§ **DIRECTIONS FOR THIS TASK**
Write out the entries from the line containing "Given: Click inside the Comments text box" through the line containing "Action: [x=195, y=231]", with both of those lines included, reproducing each one verbatim. Omit the pictures.

§ **PROVIDED MATERIAL**
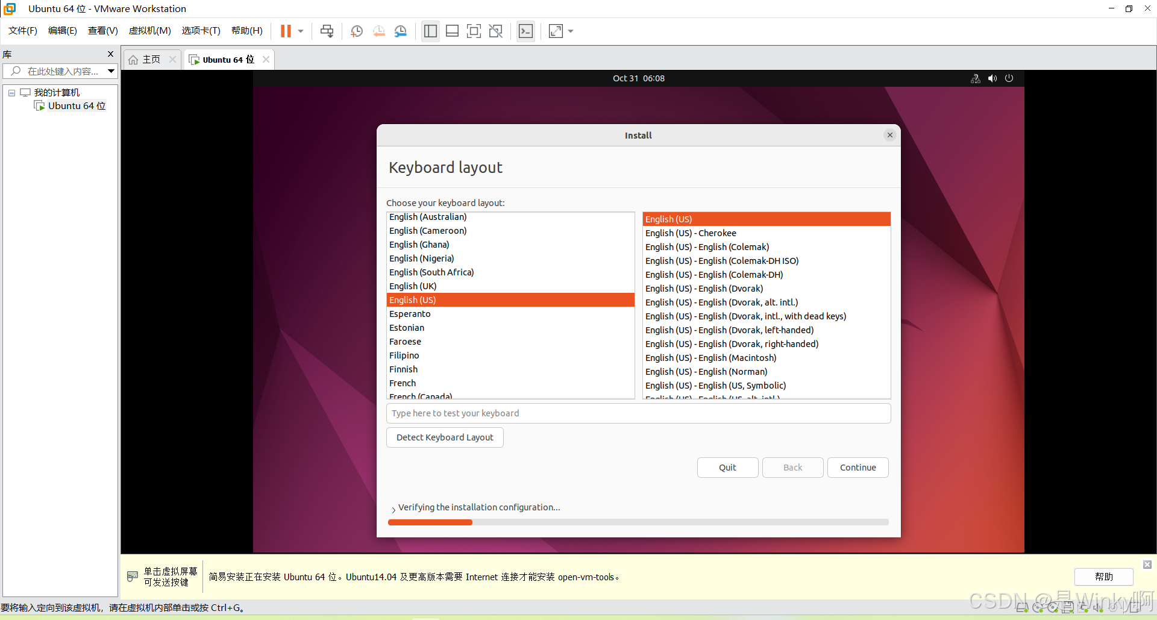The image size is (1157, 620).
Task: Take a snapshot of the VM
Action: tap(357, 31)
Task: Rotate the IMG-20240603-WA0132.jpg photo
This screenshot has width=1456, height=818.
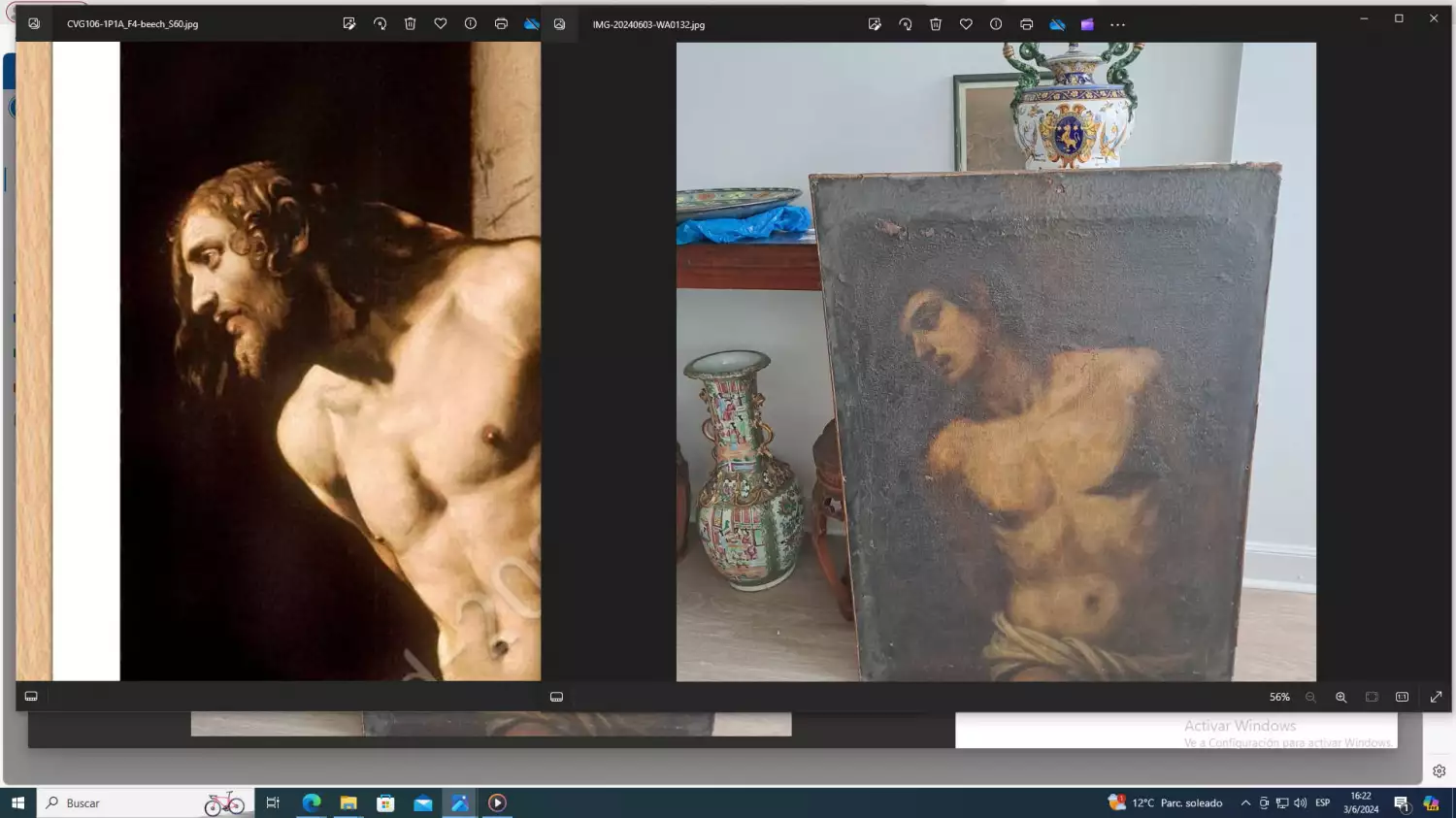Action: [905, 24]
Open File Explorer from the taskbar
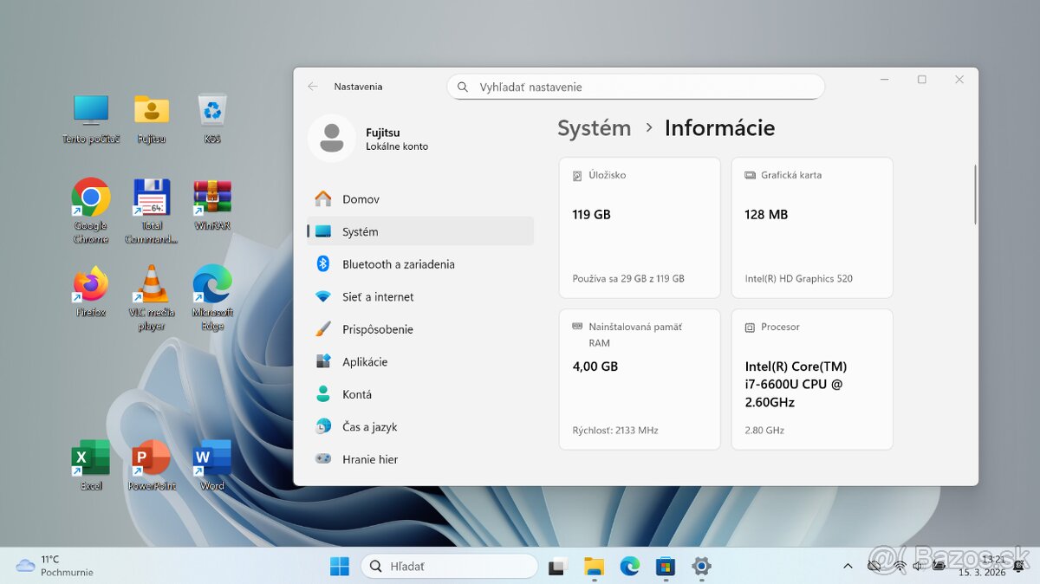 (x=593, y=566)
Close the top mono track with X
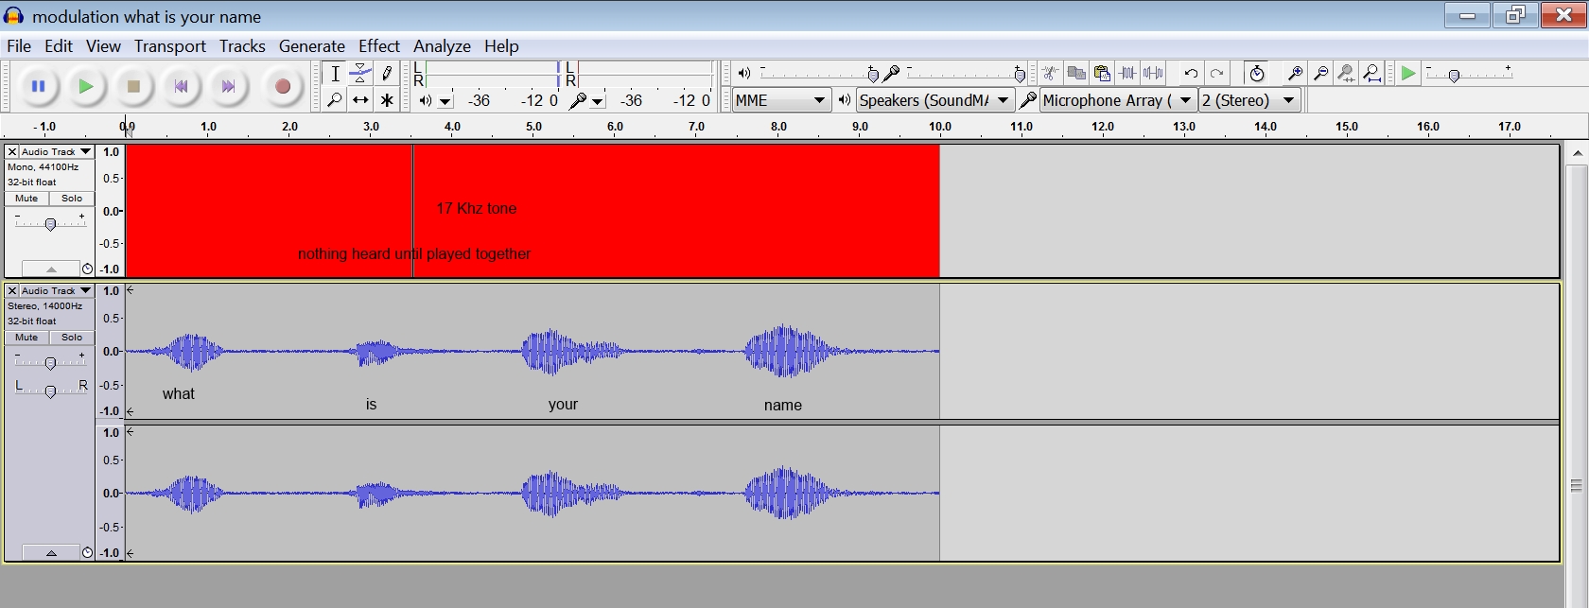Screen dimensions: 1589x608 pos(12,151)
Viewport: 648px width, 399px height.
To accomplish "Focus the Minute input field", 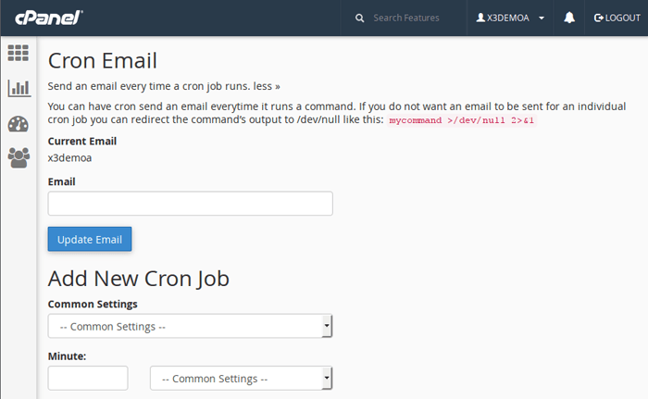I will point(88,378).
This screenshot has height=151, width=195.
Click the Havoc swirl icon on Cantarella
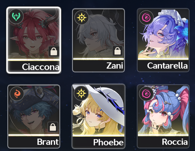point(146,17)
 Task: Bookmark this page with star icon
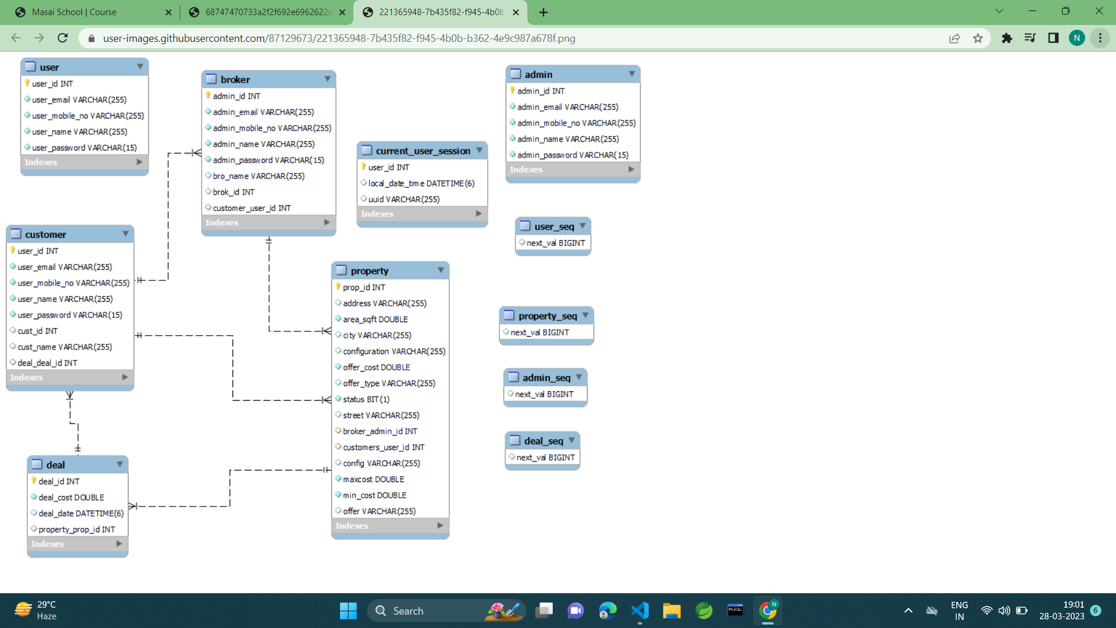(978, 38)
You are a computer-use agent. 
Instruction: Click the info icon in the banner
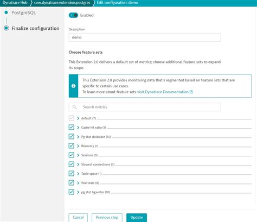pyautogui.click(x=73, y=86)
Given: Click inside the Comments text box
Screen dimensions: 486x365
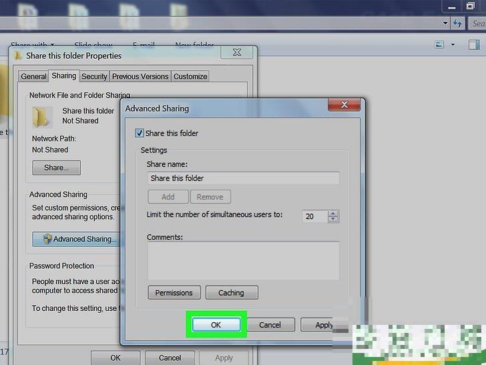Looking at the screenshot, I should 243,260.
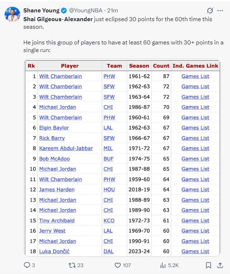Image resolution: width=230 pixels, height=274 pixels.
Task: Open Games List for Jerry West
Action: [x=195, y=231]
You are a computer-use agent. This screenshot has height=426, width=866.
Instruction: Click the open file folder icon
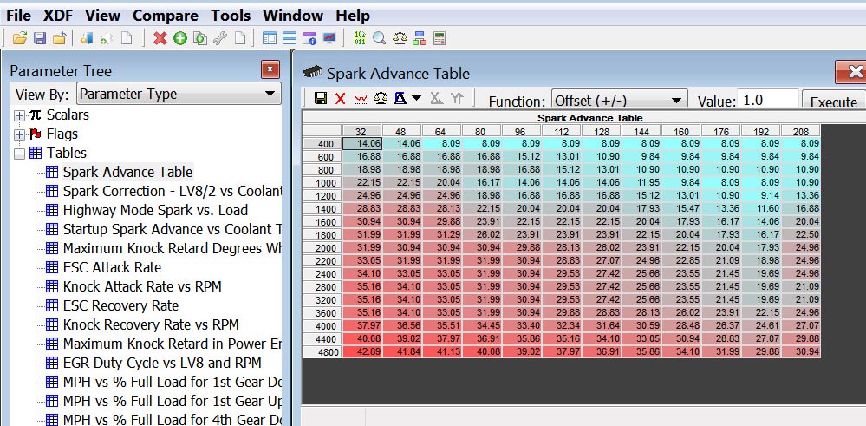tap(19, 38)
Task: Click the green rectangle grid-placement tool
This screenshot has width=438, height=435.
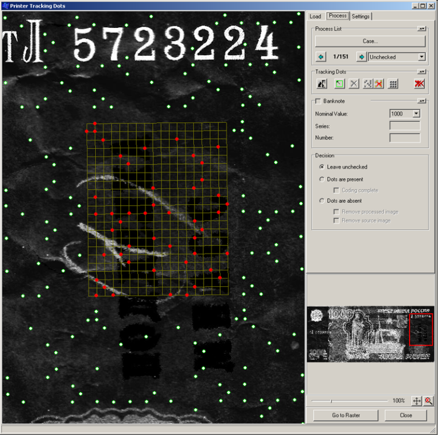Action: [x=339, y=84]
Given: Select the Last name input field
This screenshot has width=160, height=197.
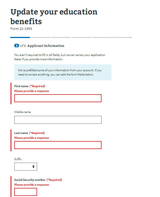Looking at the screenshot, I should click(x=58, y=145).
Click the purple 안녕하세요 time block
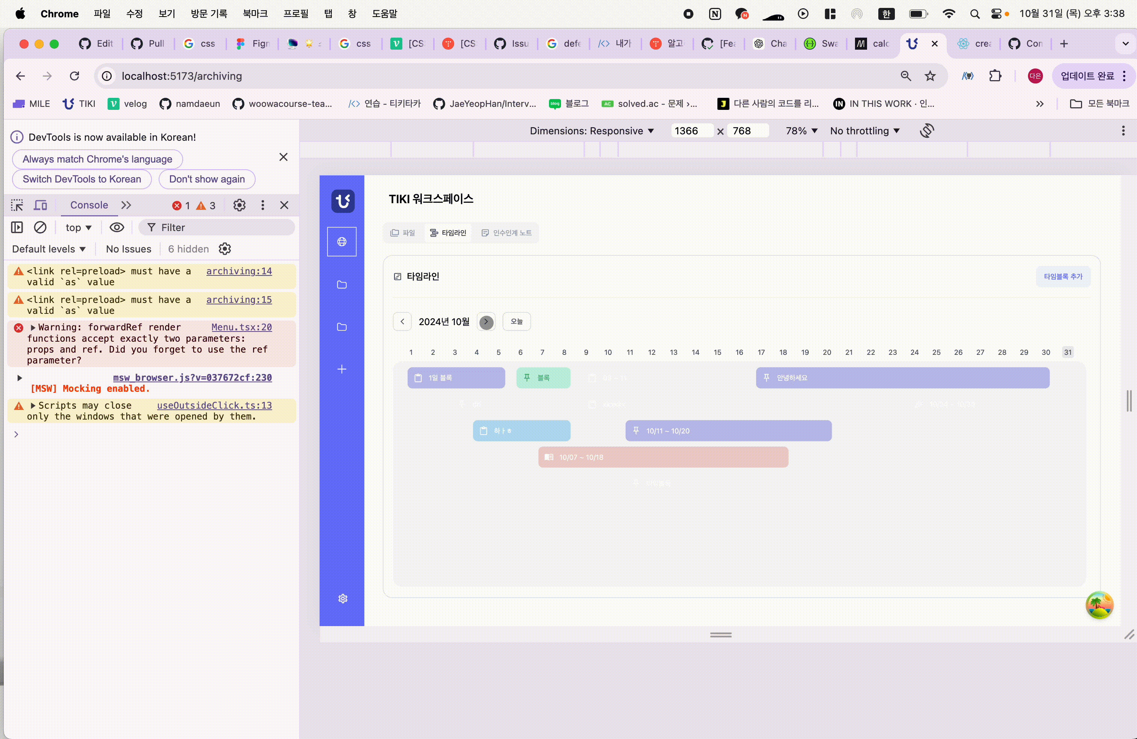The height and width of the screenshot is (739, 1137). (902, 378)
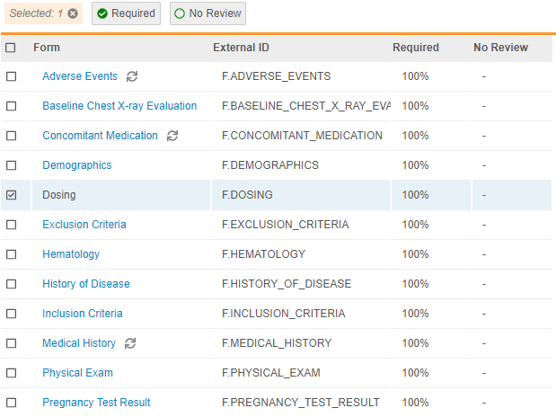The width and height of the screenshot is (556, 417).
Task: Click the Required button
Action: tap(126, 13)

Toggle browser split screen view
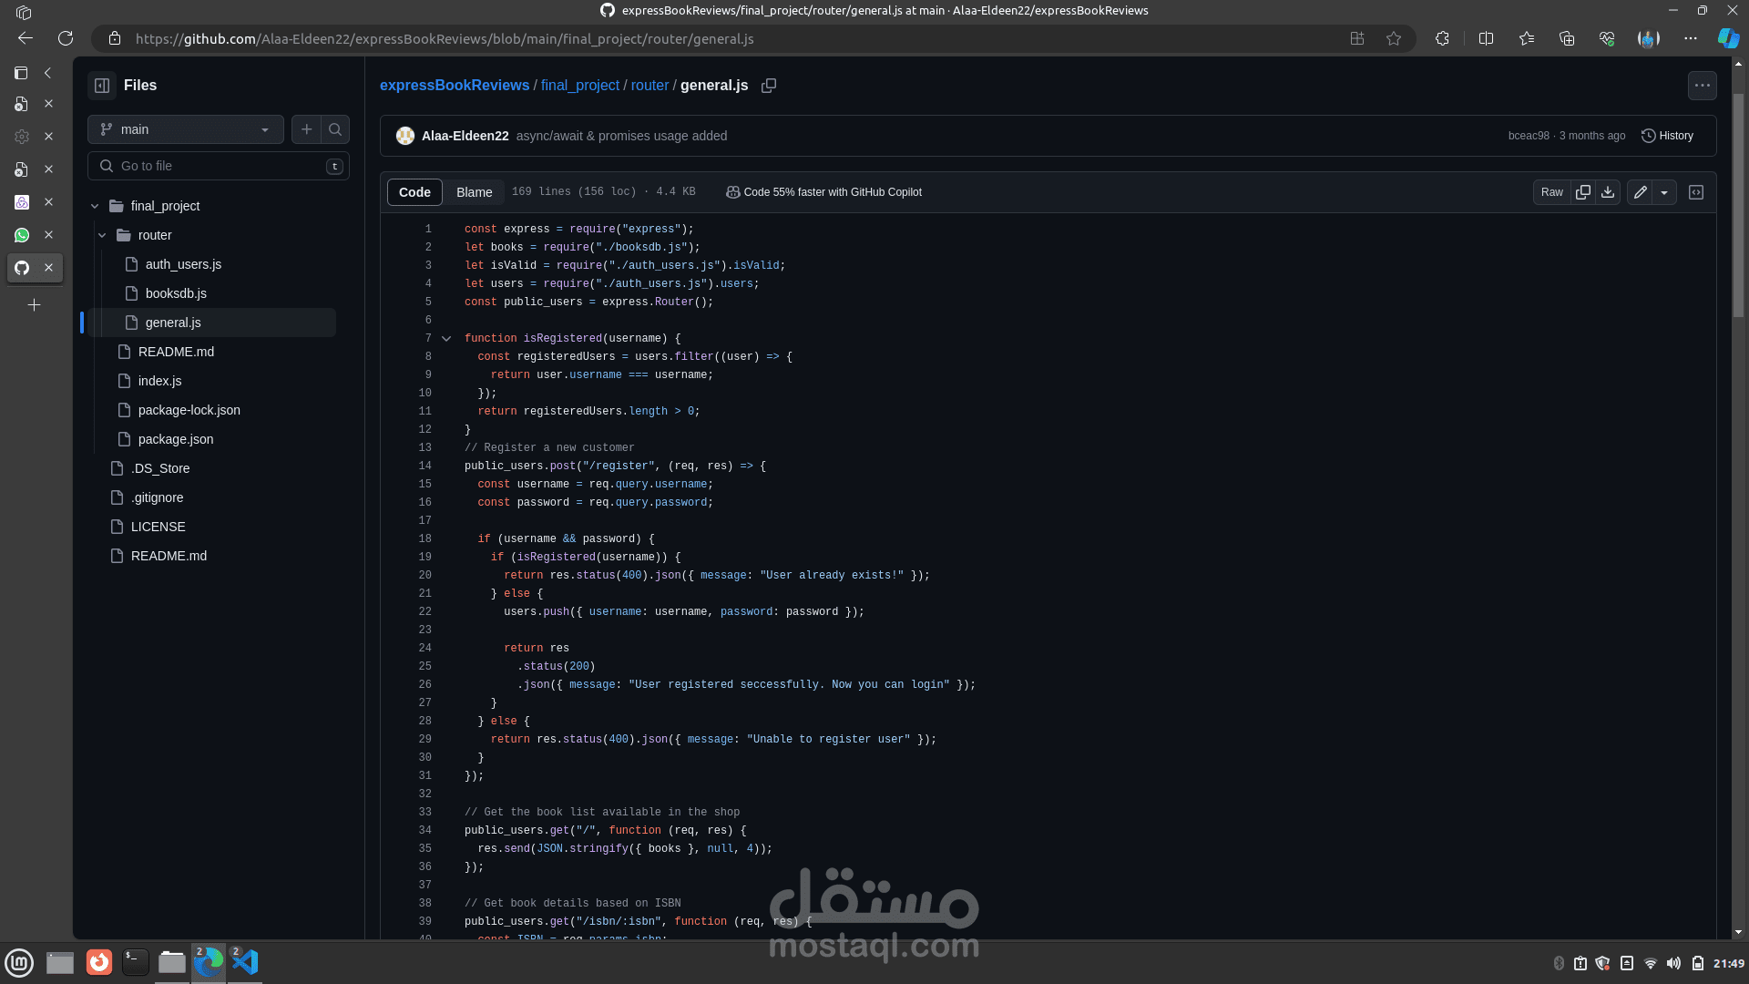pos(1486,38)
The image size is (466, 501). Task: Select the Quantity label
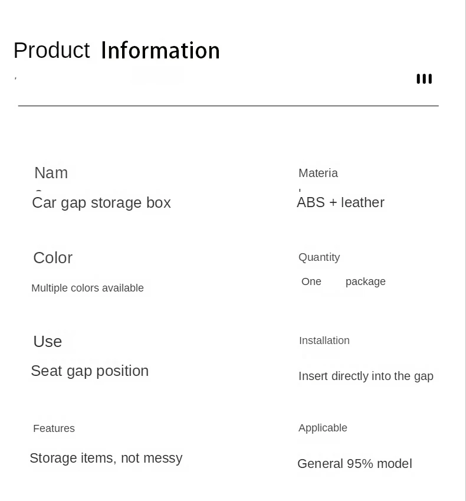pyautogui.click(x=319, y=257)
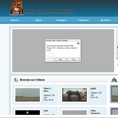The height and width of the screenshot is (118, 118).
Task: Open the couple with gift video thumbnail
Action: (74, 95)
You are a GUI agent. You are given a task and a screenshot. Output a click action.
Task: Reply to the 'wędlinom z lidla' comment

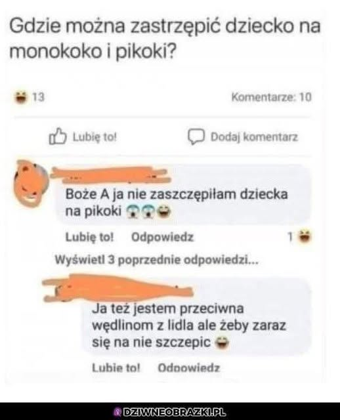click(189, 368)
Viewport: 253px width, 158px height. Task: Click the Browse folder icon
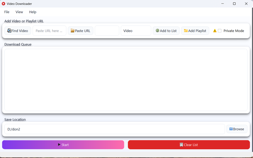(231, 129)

§ **PROBLEM SOLUTION**
Given: Click inside the Comments text box
Screen dimensions: 486x365
Looking at the screenshot, I should 243,260.
Image resolution: width=230 pixels, height=274 pixels.
Task: Open Games List for Jerry West
Action: [x=195, y=231]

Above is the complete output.